DELEGATION RELATED TO A MEDICAL DISCHARGE SUMMARY
Position Statement
West Virginia Board of Examiners for Registered Professional Nurses
The West Virginia Board of Examiners for Registered Professional Nurses (Board) has
determined that it is within the scope of practice of an Advanced Practice Registered Nurse
(APRN) holding Announcement of Advanced Practice from the Board to perform a Discharge
Summary as delegated by a medical doctor or doctor of osteopathy (MD/DO). The Board has
further determined that is it is not within the scope of practice for a registered nurse who is not
an APRN to perform a Discharge Summary as delegated by an MD/DO. However, it is within
the scope of practice for a registered professional nurse who is not an APRN to extract, collect
and compile from the client’s medical plans of care, progress notes, and laboratory/diagnostic
reports and document or dictate this information to be reviewed and validated by the attending
MD/DO. The RN cannot determine a medical diagnosis, medical plan of care, or substitute
his/her judgment for that of the MD/DO. In both cases it is expected that the APRN and RN
have the required competencies to perform these requirements and that evidence of the
competencies is documented and maintained by the nurse and the health care facility in which
they have privileges. This fits within the Board’s Scope of Practice Model for RNs and APRNs.
The Board supports the CMS Interpretive Guidelines that provide:
Whether delegated or non-delegated, we would expect the person who writes the
discharge summary to authenticate, date, and time their entry and additionally for
delegated discharge summaries we would expect the MD/DO responsible for the patient
during his/her hospital stay to co-authenticate and date the discharge summary to verify
its content. (Emphasis added)
CMS Interpretive Guidelines §482.12(c)(1)(i) the MD/DO provide the following:
All patient medical records must contain a discharge summary. A discharge summary
discusses the outcome of the hospitalization, the disposition of the patient, and provisions
for follow-up care. Follow-up care provisions include any post hospital appointments,
how post hospital patient care needs are to be met, and any plans for post-hospital care by
providers such as home health, hospice, nursing homes, or assisted living.

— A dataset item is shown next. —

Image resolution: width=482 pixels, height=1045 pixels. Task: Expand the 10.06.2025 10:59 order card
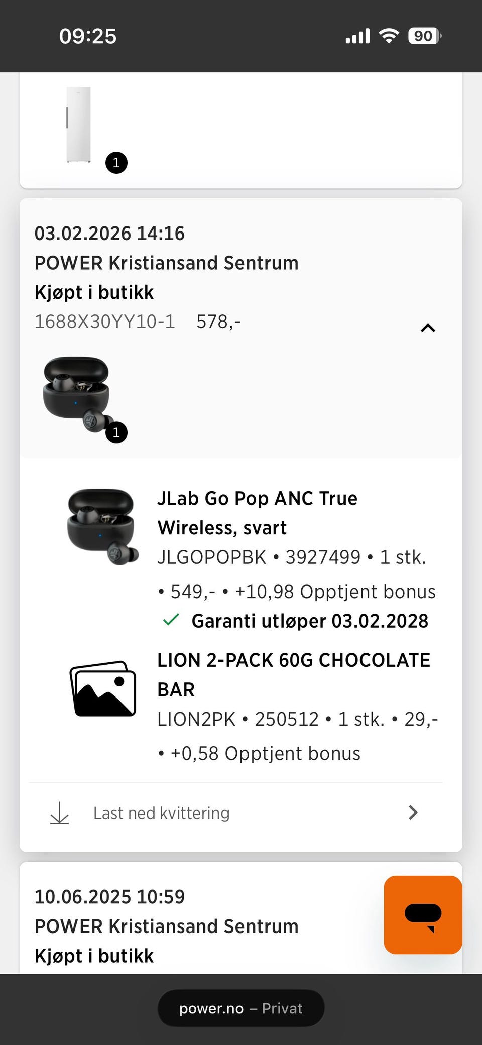(x=241, y=918)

The MD/DO or other qualified practitioner with admitting privileges in accordance with
State law and hospital policy, who admitted the patient is responsible for the patient
during the patient’s stay in the hospital. This responsibility would include developing
and entering the discharge summary.
Other MD/DOs who work with the patient’s MD/DO and who are covering for the
patient’s MD/DO and who are knowledgeable about the patient’s condition, the patient’s
care during the hospitalization, and the patient’s discharge plans may write the discharge
summary at the responsible MD/DO’s request.